Hacía una pila de años que había puesto una banderita en el mapa a la altura de Rosellón, 186, con la voluntad de ir en algún momento. Mirando fotos del sitio y la carta pensaba que no corría prisa, que la cocina del Igueldo es atemporal, que siempre sería buena, y los años han ido pasando y yo que no iba. Hasta que el otro día oí que el director creativo, Óscar Germade, en el pódcast Hotel Jorge Juan, del amigo Javier Aznar, lo recomendaba.

Ahora que ya he ido puedo decir lo siguiente: que la vitalidad de la cocina de una ciudad se fundamenta en sitios como Igueldo. Que la excelencia gastronómica de un lugar pasa por que restaurantes como Igueldo sean abundantes. Que cuidar de la tradición, tal como hacen aquí Ana López de Lamadrid (directora del restaurante) y Gonzalo Galbete (jefe de cocina), ambos con una trayectoria sólida y dilatada, es esencial para el presente y el futuro culinario de nuestro territorio. Y que si bien es entretenido saber las novedades más recientes que ofrece el panorama comestible de Barcelona, tenemos la obligación, por la buena salud de nuestra cultura gastronómica, de conocer todavía más a fondo los clásicos.
Las croquetas huyen de la textura líquida que se lleva (no entenderé nunca quién querría comer sopa de croqueta) y apuestan por una masa esponjosa por dentro y crocante por fuera

La comida en Igueldo empezó con el aperitivo de unos pequeños talos, el bocado vasco a base de chistorra y maíz, con una salsa de base de mostaza y miel, que leí como un símbolo que decía: "hacemos cocina vasca de hoy y de siempre". Acto seguido, las piparras frescas y fritas, con alguna picante, dan paso a la tortilla abierta de gamba y crema de erizos. Huevos de tierra y huevos de mar, y una corona de crustáceos, en un plato jugoso y sabroso, para pedirlo en cada visita.
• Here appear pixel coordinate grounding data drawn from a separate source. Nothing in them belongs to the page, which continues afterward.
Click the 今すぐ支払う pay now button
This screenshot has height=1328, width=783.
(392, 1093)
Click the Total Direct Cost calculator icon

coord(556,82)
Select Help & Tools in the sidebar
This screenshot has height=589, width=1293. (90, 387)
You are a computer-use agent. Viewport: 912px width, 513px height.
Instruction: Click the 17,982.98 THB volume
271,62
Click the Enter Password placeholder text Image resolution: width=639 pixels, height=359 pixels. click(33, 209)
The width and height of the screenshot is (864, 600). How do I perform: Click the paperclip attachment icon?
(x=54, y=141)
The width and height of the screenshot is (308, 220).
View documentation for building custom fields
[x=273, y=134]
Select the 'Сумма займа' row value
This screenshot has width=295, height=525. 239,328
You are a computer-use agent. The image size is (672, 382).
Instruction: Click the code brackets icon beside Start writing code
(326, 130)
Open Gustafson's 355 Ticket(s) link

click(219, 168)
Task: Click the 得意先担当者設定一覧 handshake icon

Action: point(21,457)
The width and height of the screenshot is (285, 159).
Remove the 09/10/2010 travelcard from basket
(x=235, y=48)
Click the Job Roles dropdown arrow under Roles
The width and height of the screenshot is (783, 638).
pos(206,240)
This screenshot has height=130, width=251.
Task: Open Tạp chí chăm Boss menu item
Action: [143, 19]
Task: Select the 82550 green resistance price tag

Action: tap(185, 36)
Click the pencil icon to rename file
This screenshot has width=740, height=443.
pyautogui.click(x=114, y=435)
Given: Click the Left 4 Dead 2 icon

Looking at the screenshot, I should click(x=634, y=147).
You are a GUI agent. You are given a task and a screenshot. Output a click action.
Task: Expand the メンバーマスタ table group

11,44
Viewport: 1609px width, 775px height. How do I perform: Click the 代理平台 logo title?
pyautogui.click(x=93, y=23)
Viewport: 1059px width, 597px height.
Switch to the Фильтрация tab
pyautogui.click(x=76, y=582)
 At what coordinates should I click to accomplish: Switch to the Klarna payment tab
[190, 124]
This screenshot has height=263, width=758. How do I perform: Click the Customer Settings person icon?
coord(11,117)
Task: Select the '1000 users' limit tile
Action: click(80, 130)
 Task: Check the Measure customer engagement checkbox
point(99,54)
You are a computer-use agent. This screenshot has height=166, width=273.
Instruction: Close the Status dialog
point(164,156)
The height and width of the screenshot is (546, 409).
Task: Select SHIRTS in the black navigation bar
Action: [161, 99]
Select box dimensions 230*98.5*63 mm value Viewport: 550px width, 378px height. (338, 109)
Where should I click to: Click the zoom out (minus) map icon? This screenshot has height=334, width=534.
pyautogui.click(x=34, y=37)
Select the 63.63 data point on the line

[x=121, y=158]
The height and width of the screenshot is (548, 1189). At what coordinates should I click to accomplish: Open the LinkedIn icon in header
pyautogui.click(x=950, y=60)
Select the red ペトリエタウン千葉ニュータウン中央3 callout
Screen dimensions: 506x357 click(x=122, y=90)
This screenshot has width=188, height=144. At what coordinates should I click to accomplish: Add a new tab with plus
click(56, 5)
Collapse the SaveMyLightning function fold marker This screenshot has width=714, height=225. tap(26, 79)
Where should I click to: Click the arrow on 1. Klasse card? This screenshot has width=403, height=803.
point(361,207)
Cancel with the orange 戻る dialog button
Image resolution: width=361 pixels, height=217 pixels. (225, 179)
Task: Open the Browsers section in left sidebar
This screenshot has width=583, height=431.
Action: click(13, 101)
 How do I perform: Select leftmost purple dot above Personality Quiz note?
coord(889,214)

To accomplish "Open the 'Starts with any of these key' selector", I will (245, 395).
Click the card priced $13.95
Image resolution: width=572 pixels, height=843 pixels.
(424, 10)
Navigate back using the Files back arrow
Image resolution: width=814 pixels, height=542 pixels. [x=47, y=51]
Las croquetas, que menudean dulces, están al punto de sal perfecto y a mí, que no me suelen fascinar, me encantan: huyen de la textura líquida que se lleva (no entenderé nunca quién querría comer sopa de croqueta) y apuestan por una masa esponjosa por dentro y crocante por fuera, y es posible que cuando vuelva pida una dosis doble.

Los calamarcitos rellenos y guisados en su propia tinta me han venido a la cabeza casi cada día desde que los probé. Es como cuando aprecias a alguien y lo ves por todas partes: cuando miras unos pantalones negros, al limpiar los fogones de la cocina y al pisar un asfalto nuevo que da gusto de pasar por encima. Me pregunto si ellos también pensarán en mí. Para acabar, el cuello de cordero es también supremo, tierno y meloso, sin corderear pero con el sabor identificable de la carne ovina, acompañado de queso, de oveja, un fondo de sus jugos.


Me quedo con ganas de probar más platos, como el capipota y tripa, las pochas de Sangüesa con guarnición, el bikini de anguila fumada con welsh rarebit y el arroz con almejas. De algunos hacen medias raciones, un formato que me saciará el ansia de adentrarme un poco más por los caminos del Igueldo.